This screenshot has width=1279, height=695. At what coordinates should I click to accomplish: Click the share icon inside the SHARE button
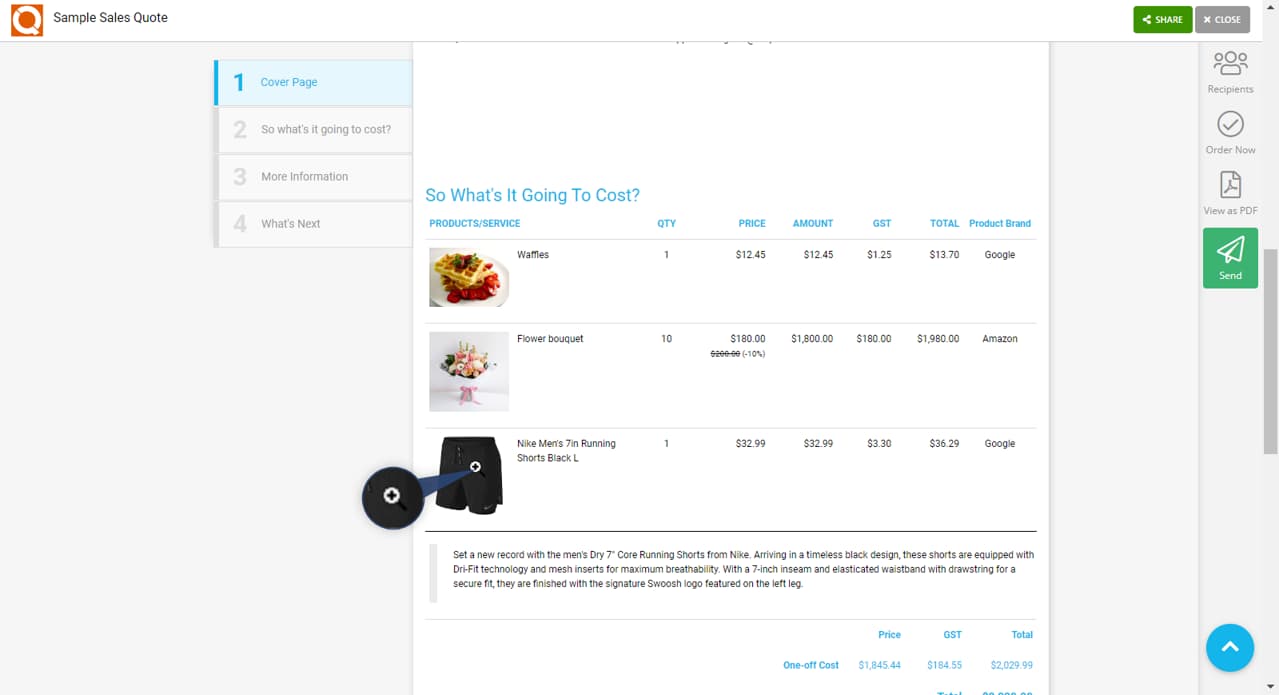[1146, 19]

---

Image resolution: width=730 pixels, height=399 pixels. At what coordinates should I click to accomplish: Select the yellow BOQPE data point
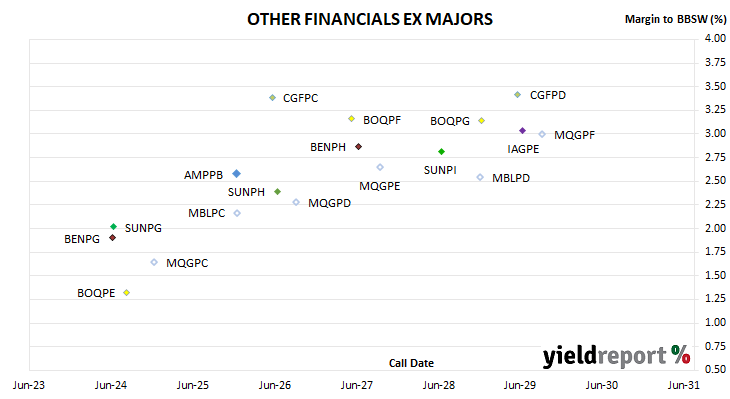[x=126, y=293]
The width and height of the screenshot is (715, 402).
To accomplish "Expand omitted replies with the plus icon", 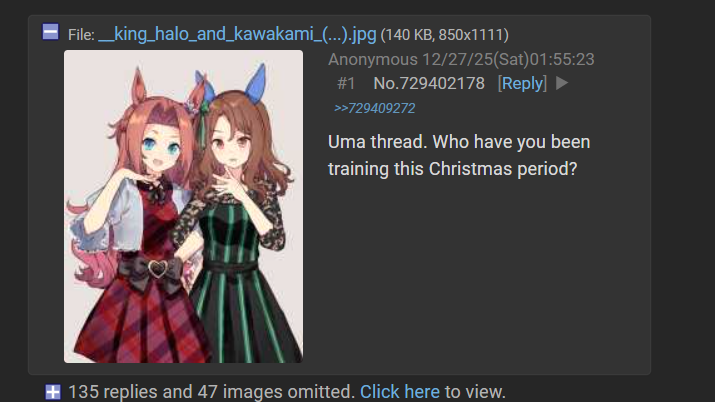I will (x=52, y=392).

Work to be completed - List every line of the listing above that contains the string "screenshot". Case counts.

Solution -
This screenshot has width=1279, height=695. At what coordinates should I click to accomplish: Click the share icon inside the SHARE button
The width and height of the screenshot is (715, 402).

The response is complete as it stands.